Monday, November 15, 2010

"Conscience is the Inner Voice Which Warns us"


As a young woman embarking college, I was scheduled to attend Morgan State University, a HBCU. At the time, my mother suffered a hemorrhagic CVA. I attended orientation, but I did not return for fall classes. I truly regret not having that experience. I make mention of this minor diversion to transition into my current position as a RN for one of our prominent HBCU.

As a nurse in the health service department, I see and hear a lot of what the younger adults are experiencing. One particular day, I had a male student to come into the exam room to request a STD screening. I paused and looked at him with my motherly stern glare that was filled with the same love and support that I have for my two sons. When I looked over to him to make eye contact there was something so profoundly different about his demeanor compared to the countless others that parade in and out of health services requesting STD screenings. His lowered head, his soft spoken words and most memorable, in my mind, was the heaviness of his shoulders were the things that stood out in my memory of him. I immediately changed my approach and my voice became softer and more soothing.
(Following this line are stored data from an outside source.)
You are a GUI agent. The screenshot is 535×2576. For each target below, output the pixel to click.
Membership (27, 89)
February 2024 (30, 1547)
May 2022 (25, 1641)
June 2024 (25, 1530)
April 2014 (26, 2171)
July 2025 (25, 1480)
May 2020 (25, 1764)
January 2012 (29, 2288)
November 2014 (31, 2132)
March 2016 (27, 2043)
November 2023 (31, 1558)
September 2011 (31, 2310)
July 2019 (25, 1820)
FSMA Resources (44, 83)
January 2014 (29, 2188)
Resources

I told him we only screen for gonorrhea and chlamydia. I questioned if he had unprotected sex and if he received confirmation from his partner that he may have been exposed to a STD. He responded yes to both questions, but it was not one of the two STD's that I had mentioned. He needed to be screened for HIV. His partner phoned him the previous night to tell him, she tested positive for HIV. She tested positive for the initial mouth swab and had to return for the blood draw to confirm the swab. I immediately felt weak in my knees because this was the first time as a nurse, as a mother, as a black woman, as a human, that I had to prepare one of my children for a life altering oddyssey and regardless of the results this was truly a moment in his life that would alter every facet of his being. This was the fork in the road and it required some hard choices.

I gathered the information and resources on campus that he needed to contact to screen for the HIV test, as well as, counseling that would be needed. After I gave him the information, I asked if we could pray together and I prayed with him and I asked his permission to hug him. We hugged for a few seconds but I didn't want to let him go. While we held hands during prayer and hugged, I felt those heavy shoulders release some of its heaviness unto me. The need for him to be vulnerable was palpable. He could no longer hold in those tears or stop his shoulders from moving up and down from the heaviness of it all. At that moment, I too started crying because the innocence of his youth had been tarnish and compromised. From this point on, he must be accountable for his actions and the impact of these actions to others, the heaviness of it all. We both took a moment to gather ourselves before we opened the doors to the exam room into the main waiting room. As my son departed, I called out his name and he turned to me and I said I am here for you, come back if you need to talk. He struggled to fight back the tears and in his weak soft voice he said "I will". The heaviness of it all.

I have tried to reach out and contact this young man, but I have not been able to contact him. My life has been effected by this chance encounter. The humbleness of this young man during this life sobering news was life altering.

Update, I started writing the particular blog a few weeks ago. I just could not find the right ending to this story. My brave young man reappeared. His stature and demeanor was no longer of a boy but a man. We hugged the moment he entered the exam room. I gave me the great news that his initial test is negative. He does have to retest in 6 months but I have no doubt the results will remain the same. Unfortunately, his girlfriend's blood test was positive. We talked and I could hear the maturity in his voice. I reminded him that as a man, it was imperative that he employs his God given sense of discernment. He mentioned that he keeps in touch with the young lady and he is there to support her during this transition.

I felt relief and sadness after seeing this young man again. I truly believe that his life will yield greatness for him. Not every story ends with this ending. I have a dear friend whose daughter died in February of complications from AIDS. The Heaviness of it all was shared with a father who cared and loved her to the end. I know for him, he never thought once about his only role and responsibility to care and love for his daughter. It was never heavy or any doubt about how he would be there for her.

I only hope that this blog touches someone and resonants in their heart to allow this to be a turning point.